MJM: la dimensión financiera siempre se va a imponer. Yo creo que en la institucionalidad cultural no puede evitar el componente burocrático y eso obliga permanente ejercicio de reinvención, que además es sano y correcto.
 

AC: A mí me gusta esa dimensión de la gestión, encontrar el balance suele ser difícil, a veces la energía de lo administrativo consume mucho o se le presta poca atención. Hay que hacer un balance entre contenidos, reflexiones sobre el quehacer de la institución, en cómo generamos una oferta que no sea ostracista, que no sea solo lo que a nosotros nos interesa, sino realmente conocer cuáles temas le interesan a la gente. No hemos hecho un trabajo a consciencia para conocer a los públicos.
 

Es necesario generar una mejor oferta que genere idealmente mayores ingresos por visitación, pero que también permita generar una mejor oferta de servicios conexos, como de tienda.
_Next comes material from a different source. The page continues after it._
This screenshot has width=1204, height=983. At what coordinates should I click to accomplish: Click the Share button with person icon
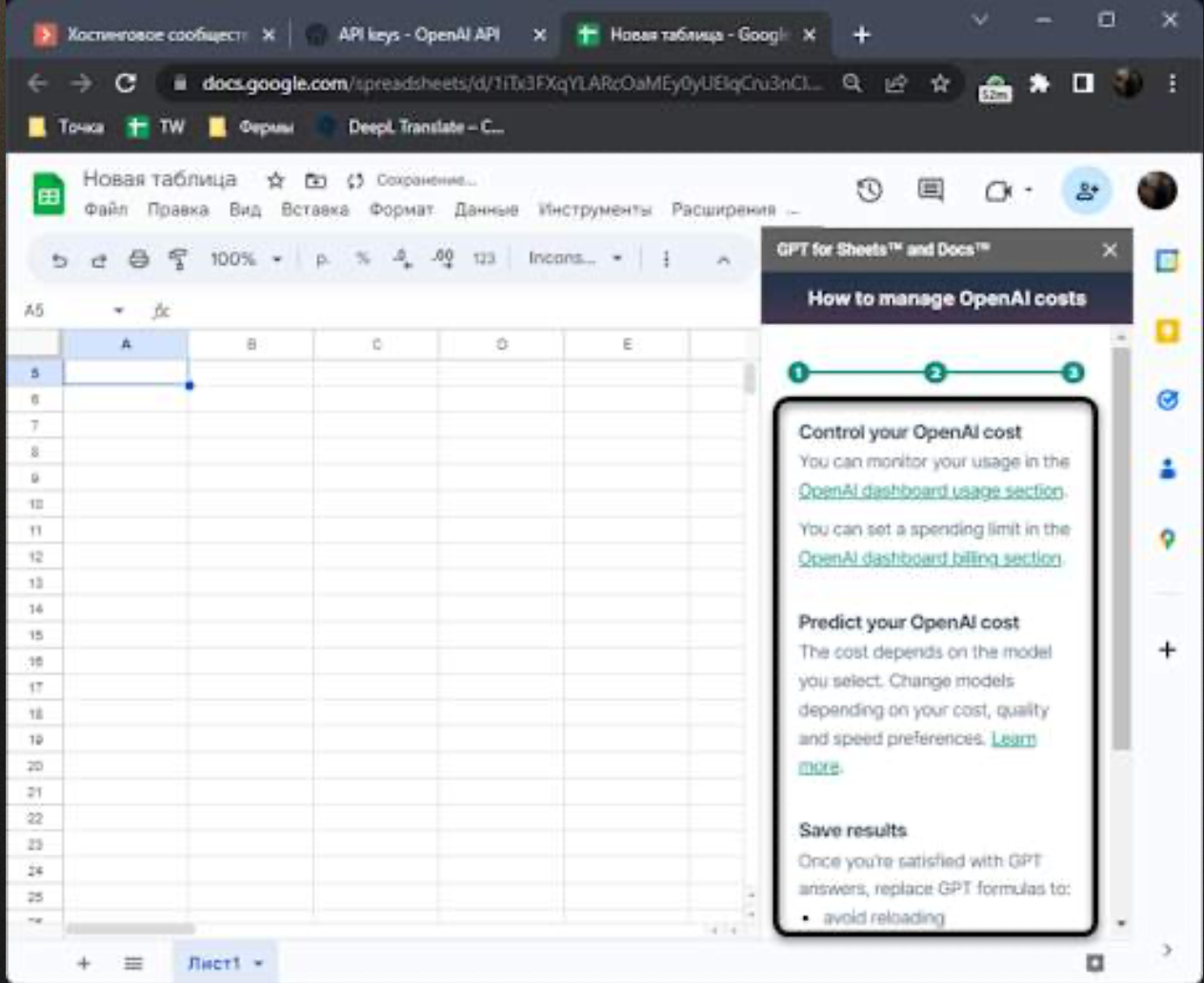[1086, 191]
MJCh: La burocracia insititucional es todo un reto, se tiene que lidiar con tiempos que te marcan pautas en muchos proyectos. Los museos se tienen que renovar, no es el mismo público que viene ahora que el que 30 años. Hay que buscar cómo hacer para que esas mismas obras sigan teniendo vigencia en ese público y si mezclás eso con las trabas administrativas ya ahí tenés pa` rato.
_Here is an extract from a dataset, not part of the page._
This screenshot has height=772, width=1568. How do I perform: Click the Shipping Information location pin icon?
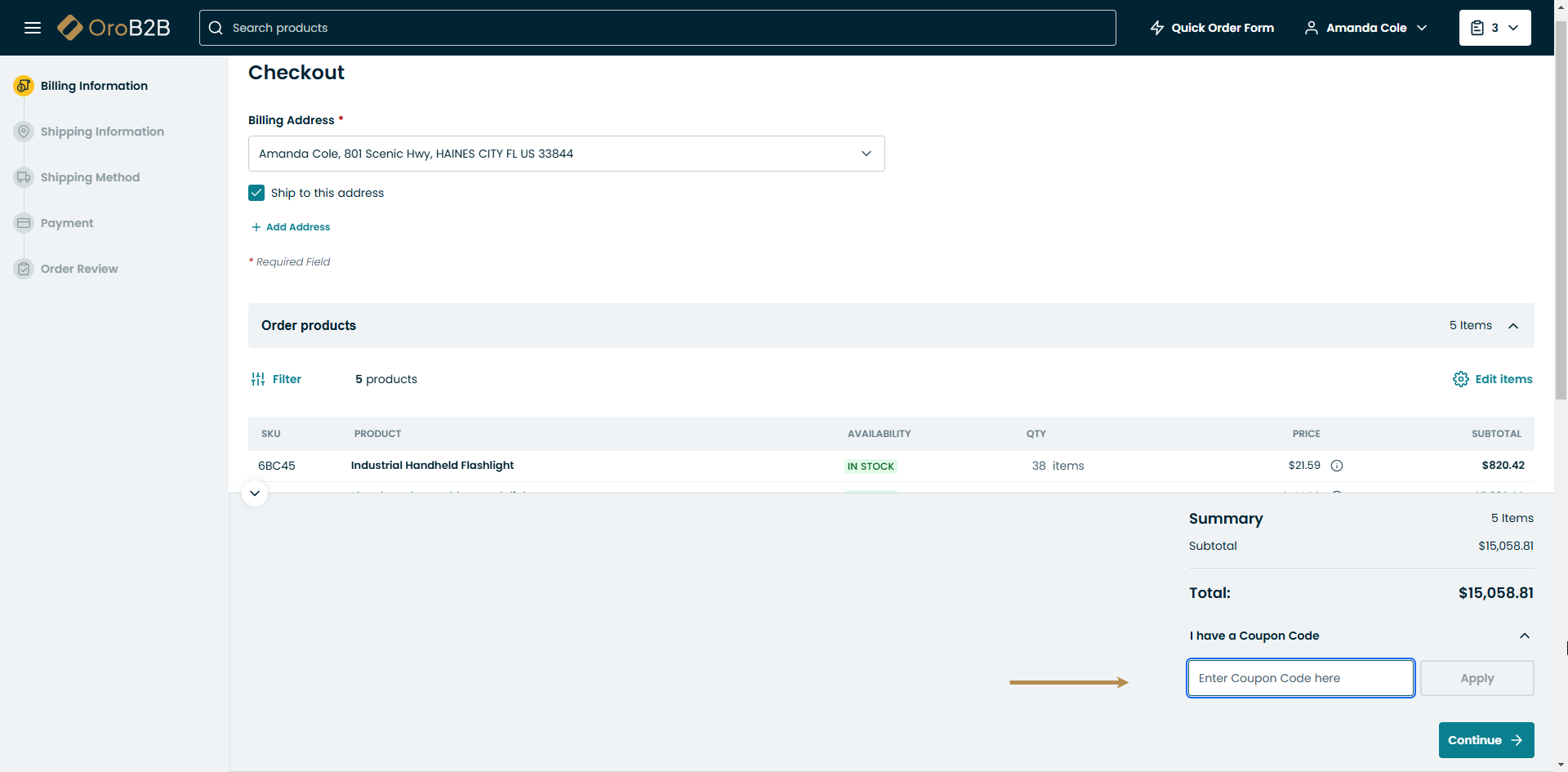pos(24,132)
Particularmente para mí el reto está en revitalizar un montón de cosas, hacer que la gente se acerque más, hacer crecer la colección de manera responsable, con un estudio a profundidad de qué hay y qué no hay.
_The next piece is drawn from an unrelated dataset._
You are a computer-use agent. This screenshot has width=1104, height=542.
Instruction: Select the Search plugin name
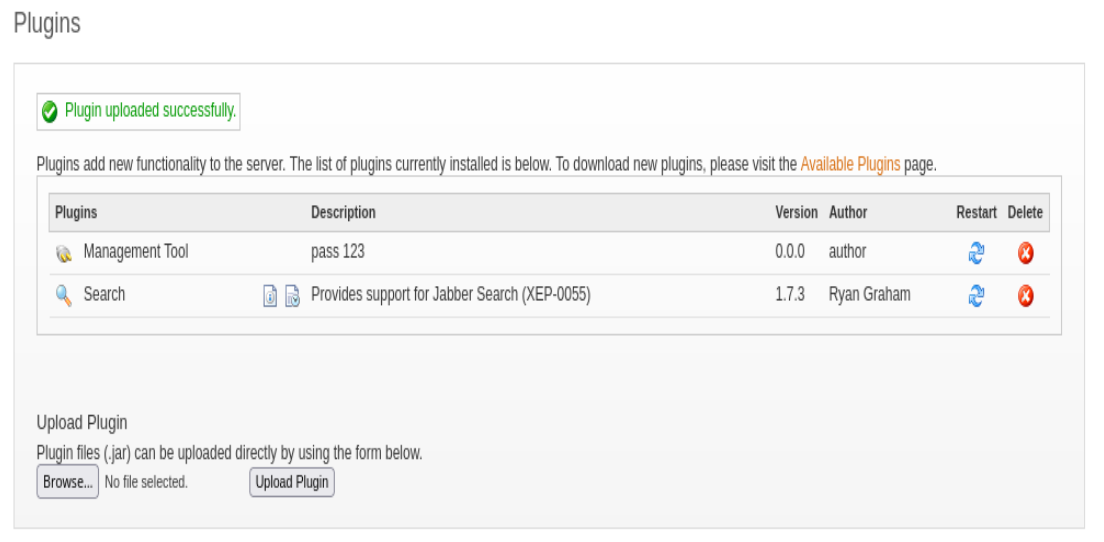104,294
¿Qué posibilidades habría de una exposición conjunta en algún momento?
 

Las tres concuerdan: ¡Claro! Más bien ojalá. No lo hemos conversado pero sí es una posibilidad.
 

Viejas conocidas
 

María José Monge y Adriana Collado se conocieron desde pequeñas en el Conservatorio Castella y luego ambas estudiaron en la Facultad de Bellas Artes, donde un par de años más tarde conocieron a María José Monge.
 

Monge y Collado han trabajado juntas en varias ocasiones, como en el 2003 cuando realizaron la co-curaduría de lo que fuera el guion permanente del Museo de Arte Costarricense, Las Posibilidades de la Mirada, junto con Gabriela Sáenz y Ernesto Calvo.  Luego entraron a trabajar juntas en el MADC y cuentan que pasaban tanto tiempo juntas que hasta las confundían por teléfono.
 

A Chavarría y Monge también las confunden, por razones obvias. La primera llegó a trabajar como curadora al MADC gracias a una recomendación de la segunda. 
 

Las tres cuentan que su paso por ese museo las marcó, pues en su formación tuvieron vacíos en cuanto a ese arte que pudieron llenar tras su paso por el MADC. Eso hace que, independientemente del Museo en el que trabajen ahora, su mirada esté contaminada de otras disciplinas artísticas y que de alguna manera se permitan formas de historiar más versátiles y contemporáneas.